SHORT EXERCISE
Transcribe the lines below with no changes, from the line with "This screenshot has height=397, width=691." through the end of the saved entries.

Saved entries
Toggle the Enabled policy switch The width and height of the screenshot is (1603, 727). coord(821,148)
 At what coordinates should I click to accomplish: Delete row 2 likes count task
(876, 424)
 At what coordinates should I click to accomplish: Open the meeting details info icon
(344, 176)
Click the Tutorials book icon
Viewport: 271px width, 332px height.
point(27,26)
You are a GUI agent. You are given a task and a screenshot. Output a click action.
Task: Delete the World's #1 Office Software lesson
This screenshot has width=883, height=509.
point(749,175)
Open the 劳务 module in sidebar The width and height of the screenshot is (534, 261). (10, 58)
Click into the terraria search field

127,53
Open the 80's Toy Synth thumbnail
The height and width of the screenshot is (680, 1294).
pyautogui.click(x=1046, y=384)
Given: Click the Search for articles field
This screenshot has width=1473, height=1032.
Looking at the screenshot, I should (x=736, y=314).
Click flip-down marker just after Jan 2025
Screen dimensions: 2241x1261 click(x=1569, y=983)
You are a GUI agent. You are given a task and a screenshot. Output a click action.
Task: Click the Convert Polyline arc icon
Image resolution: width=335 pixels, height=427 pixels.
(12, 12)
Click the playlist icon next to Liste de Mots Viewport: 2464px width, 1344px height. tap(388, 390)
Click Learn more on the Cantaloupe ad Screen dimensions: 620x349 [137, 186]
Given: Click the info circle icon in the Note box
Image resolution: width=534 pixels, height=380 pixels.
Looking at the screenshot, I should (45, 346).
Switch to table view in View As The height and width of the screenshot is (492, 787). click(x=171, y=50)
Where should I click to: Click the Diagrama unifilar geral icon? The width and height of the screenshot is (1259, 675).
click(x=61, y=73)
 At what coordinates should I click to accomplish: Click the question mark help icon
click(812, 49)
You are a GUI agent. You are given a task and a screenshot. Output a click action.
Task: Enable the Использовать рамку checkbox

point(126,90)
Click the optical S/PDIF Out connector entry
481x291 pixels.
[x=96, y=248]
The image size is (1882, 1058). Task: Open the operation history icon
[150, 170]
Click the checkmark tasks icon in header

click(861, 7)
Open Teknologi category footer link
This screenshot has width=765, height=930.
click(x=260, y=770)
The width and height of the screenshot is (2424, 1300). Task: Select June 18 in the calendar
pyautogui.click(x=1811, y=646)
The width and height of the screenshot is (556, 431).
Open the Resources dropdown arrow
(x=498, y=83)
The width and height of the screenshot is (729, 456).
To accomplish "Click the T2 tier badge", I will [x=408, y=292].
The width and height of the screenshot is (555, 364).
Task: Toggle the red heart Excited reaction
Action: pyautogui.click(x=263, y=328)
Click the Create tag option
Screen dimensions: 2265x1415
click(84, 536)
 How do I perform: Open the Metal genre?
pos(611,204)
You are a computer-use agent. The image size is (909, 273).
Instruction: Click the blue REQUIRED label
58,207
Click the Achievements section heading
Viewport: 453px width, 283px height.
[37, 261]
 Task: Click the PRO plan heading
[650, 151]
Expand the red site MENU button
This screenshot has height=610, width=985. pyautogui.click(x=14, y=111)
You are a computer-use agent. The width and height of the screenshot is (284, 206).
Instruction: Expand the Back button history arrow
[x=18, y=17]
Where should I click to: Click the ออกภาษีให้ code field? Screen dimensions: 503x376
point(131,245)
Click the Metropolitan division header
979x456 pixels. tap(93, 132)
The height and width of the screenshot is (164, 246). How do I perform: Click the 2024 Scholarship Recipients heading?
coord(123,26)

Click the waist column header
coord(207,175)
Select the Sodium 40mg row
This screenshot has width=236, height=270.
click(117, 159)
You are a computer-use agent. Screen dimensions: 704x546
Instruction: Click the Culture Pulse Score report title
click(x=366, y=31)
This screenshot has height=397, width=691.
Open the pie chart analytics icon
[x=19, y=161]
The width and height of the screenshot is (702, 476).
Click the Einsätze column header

COMPLETE RESPONSE
This screenshot has height=397, width=691.
Open the pie chart analytics icon
[x=19, y=161]
The width and height of the screenshot is (702, 476).
Click the Einsätze column header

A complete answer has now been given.